Flutamide, a synthetic antiandrogen, can be used pre-emptively to attenuate the tumour flare through its antagonistic effects at androgen receptors.
Paediatric phimosis
In children less than 2 years of age, phimosis (a non-retractable foreskin) is normal and will most likely resolve with time
Vesicovaginal fistulae
Vesicovaginal fistulae should be suspected in patients with continuous dribbling incontinence after prolonged labour and from a country with poor obstetric services.
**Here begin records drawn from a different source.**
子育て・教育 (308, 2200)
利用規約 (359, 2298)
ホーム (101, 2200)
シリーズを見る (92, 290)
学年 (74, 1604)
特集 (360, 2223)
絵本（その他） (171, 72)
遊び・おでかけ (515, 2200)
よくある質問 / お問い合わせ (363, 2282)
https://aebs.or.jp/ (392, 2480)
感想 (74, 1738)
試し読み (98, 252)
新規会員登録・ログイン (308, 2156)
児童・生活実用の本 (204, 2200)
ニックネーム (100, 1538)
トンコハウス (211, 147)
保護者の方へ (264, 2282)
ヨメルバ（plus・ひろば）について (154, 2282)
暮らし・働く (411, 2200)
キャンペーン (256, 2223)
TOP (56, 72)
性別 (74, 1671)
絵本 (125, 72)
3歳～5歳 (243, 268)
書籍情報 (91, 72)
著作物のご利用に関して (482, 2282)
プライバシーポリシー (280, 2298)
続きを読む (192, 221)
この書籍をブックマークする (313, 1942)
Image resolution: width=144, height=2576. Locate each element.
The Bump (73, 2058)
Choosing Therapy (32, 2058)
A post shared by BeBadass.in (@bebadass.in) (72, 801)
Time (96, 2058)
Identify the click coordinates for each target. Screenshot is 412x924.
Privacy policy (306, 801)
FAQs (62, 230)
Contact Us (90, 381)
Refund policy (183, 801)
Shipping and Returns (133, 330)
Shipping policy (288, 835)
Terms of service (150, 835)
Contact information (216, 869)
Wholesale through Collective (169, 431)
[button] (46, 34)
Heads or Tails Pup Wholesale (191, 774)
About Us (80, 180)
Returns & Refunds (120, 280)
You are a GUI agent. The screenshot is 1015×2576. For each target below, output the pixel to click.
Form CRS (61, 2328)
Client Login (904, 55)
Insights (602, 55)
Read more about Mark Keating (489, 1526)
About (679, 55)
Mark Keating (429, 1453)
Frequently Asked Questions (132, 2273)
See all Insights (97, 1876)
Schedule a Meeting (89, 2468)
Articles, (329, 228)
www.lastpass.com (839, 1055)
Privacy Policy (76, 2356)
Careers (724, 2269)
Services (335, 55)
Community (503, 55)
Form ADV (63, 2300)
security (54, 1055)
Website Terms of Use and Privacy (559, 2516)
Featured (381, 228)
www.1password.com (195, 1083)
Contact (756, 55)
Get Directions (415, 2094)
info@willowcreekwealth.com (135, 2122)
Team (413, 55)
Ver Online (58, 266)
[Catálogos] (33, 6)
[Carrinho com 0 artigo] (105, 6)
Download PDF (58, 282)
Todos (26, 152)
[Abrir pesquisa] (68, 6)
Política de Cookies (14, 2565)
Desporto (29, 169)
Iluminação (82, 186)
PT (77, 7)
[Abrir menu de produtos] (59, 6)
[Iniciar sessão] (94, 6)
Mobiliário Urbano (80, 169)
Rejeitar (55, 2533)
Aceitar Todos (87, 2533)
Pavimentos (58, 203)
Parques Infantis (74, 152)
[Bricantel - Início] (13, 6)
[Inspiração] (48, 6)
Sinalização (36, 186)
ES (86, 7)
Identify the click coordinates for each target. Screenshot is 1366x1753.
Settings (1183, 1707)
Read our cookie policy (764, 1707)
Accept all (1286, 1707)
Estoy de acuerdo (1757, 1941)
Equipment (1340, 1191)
A dye stains the urine and hence identifies the presence of a fistula.
Investigating UTI’s in children
All children under 6 months with their first UTI should have an abdominal ultrasound within 6 weeks (or during the illness if there are recurrent UTIs or atypical bacteria)- send for MCUG if recurrent UTI’s under 6 months
Children with recurrent UTIs should have an abdominal ultrasound within 6 weeks
Children with atypical UTIs should have an abdominal ultrasound during the illness
Mnemonic for LUTS
FUN WISE (storage and voiding)
Frequency
Urgency
Nocturia
Weak stream
Intermittency/hesitancy
Straining
Emptying incomplete
PDE5 inhibitors
eg. sildenafil (viagra)
Contraindications
patients taking nitrates and related drugs such as nicorandil
hypotension
recent stroke or myocardial infarction (NICE recommend waiting 6 months)
Side effects
visual disturbances ie. blue discolouration/ischaemic neuropathy
nasal congestion
flushing
gastrointestinal side-effects
headache
priapism
NB- blue tablet for blue discoloration
Varicocele that doesn’t dimmish when lying down
This patient has signs and symptoms consistent with a varicocele (subfertility and a testicular mass similar in feeling to a ‘bag of worms’) that does not diminish when lying down. This should raise suspicion of compression of the renal vein which suggests the presence of an abdominal or retroperitoneal mass, such as malignancy. As well as this, right-sided varicoceles alone are rare and should further raise suspicion of this, therefore necessitating an urgent referral for suspected malignancy. It is important to note that this may be a sign of renal cell carcinoma, and up to 50% of cases are diagnosed incidentally.
Preservation of cremaster reflex in testicular torsion
The cremasteric reflex is usually preserved when the torsion affects the appendage only.